President William Ruto has ordered a sweeping operational overhaul at the Port of Mombasa, directing all Partner Government Agencies involved in cargo clearance to shift to 24/7 operations effective immediately.
The mandate, issued during a stakeholder engagement forum at the port last weekend, covers the Kenya Bureau of Standards, Kenya Revenue Authority, and National Transport and Safety Authority. Private financial institutions with critical roles in the trade process chain have also been urged to align their service hours to match the round-the-clock port schedule.

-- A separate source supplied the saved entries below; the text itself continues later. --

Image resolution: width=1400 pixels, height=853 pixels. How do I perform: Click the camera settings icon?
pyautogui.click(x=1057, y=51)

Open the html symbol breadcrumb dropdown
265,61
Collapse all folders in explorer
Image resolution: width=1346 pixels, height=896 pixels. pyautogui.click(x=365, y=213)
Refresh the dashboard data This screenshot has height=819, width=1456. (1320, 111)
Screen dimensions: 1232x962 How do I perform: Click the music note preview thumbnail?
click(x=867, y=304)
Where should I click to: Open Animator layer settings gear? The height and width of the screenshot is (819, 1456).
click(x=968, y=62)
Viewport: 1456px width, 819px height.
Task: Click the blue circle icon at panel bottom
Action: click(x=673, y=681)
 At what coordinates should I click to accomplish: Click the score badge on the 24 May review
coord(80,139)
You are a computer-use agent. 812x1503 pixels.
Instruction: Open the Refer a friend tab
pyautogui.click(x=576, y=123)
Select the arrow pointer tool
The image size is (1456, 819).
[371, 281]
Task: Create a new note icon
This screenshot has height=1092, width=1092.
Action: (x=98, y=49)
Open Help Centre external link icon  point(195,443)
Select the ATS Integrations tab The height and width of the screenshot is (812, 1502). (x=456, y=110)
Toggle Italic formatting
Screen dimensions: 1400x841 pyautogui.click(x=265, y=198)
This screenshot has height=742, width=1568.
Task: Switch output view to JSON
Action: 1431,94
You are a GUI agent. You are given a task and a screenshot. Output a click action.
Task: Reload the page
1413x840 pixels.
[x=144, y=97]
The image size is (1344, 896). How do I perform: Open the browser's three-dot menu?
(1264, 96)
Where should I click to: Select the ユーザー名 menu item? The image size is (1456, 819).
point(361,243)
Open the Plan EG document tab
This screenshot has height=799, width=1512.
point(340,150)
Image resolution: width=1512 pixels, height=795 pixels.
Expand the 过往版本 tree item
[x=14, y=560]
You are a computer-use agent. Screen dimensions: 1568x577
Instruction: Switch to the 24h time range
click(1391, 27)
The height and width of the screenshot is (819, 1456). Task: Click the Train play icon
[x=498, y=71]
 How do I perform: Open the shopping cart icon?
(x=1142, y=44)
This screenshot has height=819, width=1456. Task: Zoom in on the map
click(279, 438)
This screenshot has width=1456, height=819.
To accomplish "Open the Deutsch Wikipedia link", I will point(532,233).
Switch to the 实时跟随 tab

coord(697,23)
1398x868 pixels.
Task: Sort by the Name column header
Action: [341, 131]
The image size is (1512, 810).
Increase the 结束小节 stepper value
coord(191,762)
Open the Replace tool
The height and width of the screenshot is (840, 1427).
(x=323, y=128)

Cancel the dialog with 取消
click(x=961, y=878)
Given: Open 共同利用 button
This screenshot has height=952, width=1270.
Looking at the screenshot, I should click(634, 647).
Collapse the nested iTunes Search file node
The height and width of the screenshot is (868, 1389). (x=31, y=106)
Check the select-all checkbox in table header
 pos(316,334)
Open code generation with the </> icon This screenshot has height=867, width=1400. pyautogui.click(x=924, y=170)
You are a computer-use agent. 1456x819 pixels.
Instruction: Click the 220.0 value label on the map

Weighbridge Consolidation Along Northern Corridor
Addressing long-standing complaints from transporters, Ruto announced a compression of the weighbridge inspection regime along the Northern Corridor. Cargo destined for transit markets will now be weighed only twice: at the point of entry, either at the port or Mariakani, and at the point of exit through the Malaba border.
The change responds to stakeholder concerns about multiple weighbridge stops, Cess fees levied by county governments, and safety disruptions along the corridor that have inflated transit times and costs for freight operators.
Bunkering Controls and Interagency Coordination
Ruto also directed the Kenya Ports Authority and Kenya Revenue Authority to develop joint control mechanisms for bunkering services supplied to vessels calling at Kenyan ports. The measures aim to prevent customs duty leakage while ensuring adequate fuel availability at the port.
The directives emerge from an Intergovernmental Steering Committee on Ease of Doing Business, established in May under the leadership of three Cabinet Secretaries: Kipchumba Murkomen (Roads and Transport), Moses Kuria (Investment, Trade and Industry), and Salim Mvurya (Mining, Maritime and Blue Economy). The committee was tasked with identifying coordination failures, role duplication, and regulatory obstacles that have constrained port efficiency.
The announcement coincided with the docking of MV Norwegian Dawn, a cruise vessel signaling growing maritime traffic through the port. Ruto framed the operational reforms as essential to capitalizing on increased shipping activity and strengthening Kenya's position as a regional trade hub.